Adding f16 as Dtype #696

coreylowman · 2023-04-11T19:32:10Z

Resolves #423

coreylowman · 2023-04-11T19:32:34Z

FYI @opfromthestart @nkoppel If you guys want to work on this, you can open PRs into this feature branch

* Begin working on f16 cuda kernels * Prevent compilation for incompatible test features

Cargo.toml

src/lib.rs

coreylowman · 2023-04-20T18:15:22Z

I'm wondering if we should enforce f16/bf16 tests passing. There's particular tests where I just don't think it'll have the accuracy required to pass the tests, or we need a way to reduce the tolerance even more.

Here are the current failing t ests for f16:

    losses::tests::test_hard_crossentropy
    nn::batchnorm1d::tests::test_batchnorm1d_2d_forward_mut
    nn::batchnorm2d::tests::test_batchnorm2d_4d_forward_mut
    nn::linear::tests::test_forward_1d
    nn::linear::tests::test_linear_initialize
    nn::residual::tests::test_residual_gradients
    nn::unbiased_linear::tests::test_forward_1d
    optim::adam::tests::test_adam_decoupled_decay
    optim::adam::tests::test_custom_adam_one_params
    optim::adam::tests::test_default_adam_params
    tensor_ops::matmul::tests::test_matmul_vec_normal
    tensor_ops::matmul::tests::test_matmul_vec_transpose
    tensor_ops::matmul::tests::test_small_matmul_mm
    tensor_ops::max_to::tests::test_max_axis_0_2d
    tensor_ops::mean_to::tests::test_mean_axis_0_2d
    tensor_ops::pool2d::tests::test_pool2d_3d_max2d
    tensor_ops::sum_to::tests::test_sum_axes_3d_to_1d
    tensor_ops::sum_to::tests::test_sum_broadcasted
    tensor_ops::upscale2d::tests::test_bilinear_upscale2d_batched
    tensor_ops::upscale2d::tests::test_upscale2d_bilinear_even
    tensor_ops::upscale2d::tests::test_upscale2d_bilinear_uneven
    tensor_ops::upscale2d::tests::test_upscale2d_nearest_uneven

ViliamVadocz · 2023-04-26T17:45:56Z

I made a few more tests pass with some fixes: 254 passed; 103 failed.
How many tests are expected to pass?

EDIT: Now up to 255 passed; 102 failed.

coreylowman · 2023-04-26T19:37:41Z

On compute_cap 86 I'm only getting 8 failures

coreylowman · 2023-04-26T19:55:39Z

They are likely failing because sum is failing. I'm running cargo +nightly test --tests -F test-f16,cuda sum to run juts the sum tests

ViliamVadocz · 2023-04-26T20:08:41Z

In that case I'll just implement the atomicAdd directly instead of fiddling around with atomicCAS. It does mean that compatibility code will leech into the min_to and max_to files since they also use atomicCAS on shorts.

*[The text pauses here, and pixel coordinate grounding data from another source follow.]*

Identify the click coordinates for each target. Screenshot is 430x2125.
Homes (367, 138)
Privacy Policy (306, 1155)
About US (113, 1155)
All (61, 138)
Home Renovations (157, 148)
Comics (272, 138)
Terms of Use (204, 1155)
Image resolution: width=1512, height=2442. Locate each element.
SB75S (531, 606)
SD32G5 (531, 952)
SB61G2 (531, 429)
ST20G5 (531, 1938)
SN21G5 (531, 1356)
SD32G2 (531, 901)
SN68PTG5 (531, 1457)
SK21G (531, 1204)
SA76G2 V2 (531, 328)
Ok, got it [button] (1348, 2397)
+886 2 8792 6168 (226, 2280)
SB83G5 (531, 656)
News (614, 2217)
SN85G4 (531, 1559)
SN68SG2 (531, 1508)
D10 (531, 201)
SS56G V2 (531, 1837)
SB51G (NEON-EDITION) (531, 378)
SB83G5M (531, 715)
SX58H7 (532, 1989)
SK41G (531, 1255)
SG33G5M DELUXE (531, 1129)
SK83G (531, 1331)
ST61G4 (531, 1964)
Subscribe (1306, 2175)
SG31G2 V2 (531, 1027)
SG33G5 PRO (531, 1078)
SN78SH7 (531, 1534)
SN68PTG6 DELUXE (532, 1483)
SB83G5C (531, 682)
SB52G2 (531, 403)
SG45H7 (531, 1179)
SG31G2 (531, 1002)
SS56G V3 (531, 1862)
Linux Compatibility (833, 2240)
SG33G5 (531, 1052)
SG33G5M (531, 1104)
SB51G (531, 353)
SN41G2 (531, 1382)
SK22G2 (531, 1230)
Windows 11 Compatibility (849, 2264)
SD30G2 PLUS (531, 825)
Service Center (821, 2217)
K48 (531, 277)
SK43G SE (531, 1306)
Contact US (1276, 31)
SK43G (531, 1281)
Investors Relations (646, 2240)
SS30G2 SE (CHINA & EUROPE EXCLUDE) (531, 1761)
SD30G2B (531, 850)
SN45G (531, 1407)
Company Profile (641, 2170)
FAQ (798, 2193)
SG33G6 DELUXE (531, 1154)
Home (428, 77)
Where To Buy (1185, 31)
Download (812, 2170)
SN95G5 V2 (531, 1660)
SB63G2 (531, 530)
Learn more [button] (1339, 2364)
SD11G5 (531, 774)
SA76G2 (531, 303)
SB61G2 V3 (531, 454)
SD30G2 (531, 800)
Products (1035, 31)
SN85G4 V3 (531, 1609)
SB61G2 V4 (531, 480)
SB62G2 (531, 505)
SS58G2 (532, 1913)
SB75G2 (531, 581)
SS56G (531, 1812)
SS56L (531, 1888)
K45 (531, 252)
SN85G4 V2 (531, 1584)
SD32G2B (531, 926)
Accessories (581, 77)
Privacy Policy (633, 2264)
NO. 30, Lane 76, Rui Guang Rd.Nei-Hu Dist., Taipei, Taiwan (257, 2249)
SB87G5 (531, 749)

coreylowman · 2023-04-26T20:11:58Z

Okay this is where I'm at now:

__device__ __half atomicAdd(__half* address, __half val) {
    size_t align = reinterpret_cast<size_t>(address) & 2;
    unsigned int *address_as_u32 = reinterpret_cast<unsigned int *>(reinterpret_cast<char *>(address) - align);
    unsigned int old = *address_as_u32;
    unsigned int assumed;

    do {
        assumed = old;
        __half sum16 = __ushort_as_half(align ? (old >> 16) : (old & 0xffff)) + val;
        unsigned int sum32 = (unsigned int) __half_as_ushort(sum16);
        old = align ? ((sum32 << 16) | (old & 0xffff)) : ((old & 0xffff0000) | sum32);
        old = atomicCAS(address_as_u32, assumed, old);
    } while (assumed != old);
    return __ushort_as_half(align ? (old >> 16) : (old & 0xffff));
}

375 passed, 18 failed.

It seems like this doesn't handle inf properly as some of the errors i'm still getting are:

---- tensor_ops::max_to::tests::test_max_axis_0_2d stdout ----
thread 'tensor_ops::max_to::tests::test_max_axis_0_2d' panicked at 'lhs != rhs | -inf != 3', src/tensor_ops/max_to/mod.rs:97:9

---- tensor_ops::max_to::tests::test_max_axis_1_2d stdout ----
thread 'tensor_ops::max_to::tests::test_max_axis_1_2d' panicked at 'lhs != rhs | -inf != 2', src/tensor_ops/max_to/mod.rs:112:9

---- tensor_ops::max_to::tests::test_max_negative_zero stdout ----
thread 'tensor_ops::max_to::tests::test_max_negative_zero' panicked at 'lhs != rhs | -inf != 0', src/tensor_ops/max_to/mod.rs:136:9

---- tensor_ops::min_to::tests::test_min_axis_0_2d stdout ----
thread 'tensor_ops::min_to::tests::test_min_axis_0_2d' panicked at 'lhs != rhs | inf != 1', src/tensor_ops/min_to/mod.rs:97:9

---- tensor_ops::min_to::tests::test_min_axis_1_2d stdout ----
thread 'tensor_ops::min_to::tests::test_min_axis_1_2d' panicked at 'lhs != rhs | inf != 1', src/tensor_ops/min_to/mod.rs:112:9

---- tensor_ops::min_to::tests::test_min_negative_zero stdout ----
thread 'tensor_ops::min_to::tests::test_min_negative_zero' panicked at 'lhs != rhs | inf != -0', src/tensor_ops/min_to/mod.rs:136:9

ViliamVadocz · 2023-04-26T20:35:38Z

All those failing tests are min and max which use the probably broken atomicCAS. I'm almost done with my attempt.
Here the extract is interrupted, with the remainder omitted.